13 Women Led the Way for US in Space
April 09, 2013
Jerrie Cobb, one of the Mercury 13, at the Kennedy Space Center Visitor Complex in Florida in 1998
I’m Steve Ember.
And I’m Barbara Klein with EXPLORATIONS in VOA Special English. Today we tell about a program in the nineteen sixties to train women as astronauts. Today they are known as the Mercury 13. They never reached their goal of spaceflight. But they led the way for other American women to travel into space.
In nineteen fifty-nine the United States was involved in a space race with the former Soviet Union. The Soviets had surprised the world by launching the first satellite. Sputnik One was launched into orbit on October fourth, nineteen fifty-seven. Suddenly, the United States appeared to be behind in an important area of technology.
As a result, President Dwight Eisenhower formed the National Aeronautics and Space Administration in nineteen fifty-eight.
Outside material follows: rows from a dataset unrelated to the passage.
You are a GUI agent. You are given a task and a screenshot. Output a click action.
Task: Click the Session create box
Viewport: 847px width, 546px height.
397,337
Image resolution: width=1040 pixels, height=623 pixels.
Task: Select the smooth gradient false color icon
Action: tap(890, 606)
By April seventh, nineteen fifty-nine NASA introduced the first American astronauts. They were Scott Carpenter, Gordon Cooper, John Glenn, Virgil Grissom, Walter Shirra, Alan Shepard and Donald Slayton. They were known as the Mercury Seven.
In the fall of that year, William Randolph Lovelace was attending a meeting of the Air Force Association in Miami, Florida. Doctor Lovelace was deeply involved in the effort to put Americans into space. He served on NASA's Special Committee on Life Sciences. Astronaut candidates had been put through tests at his medical center in Albuquerque, New Mexico.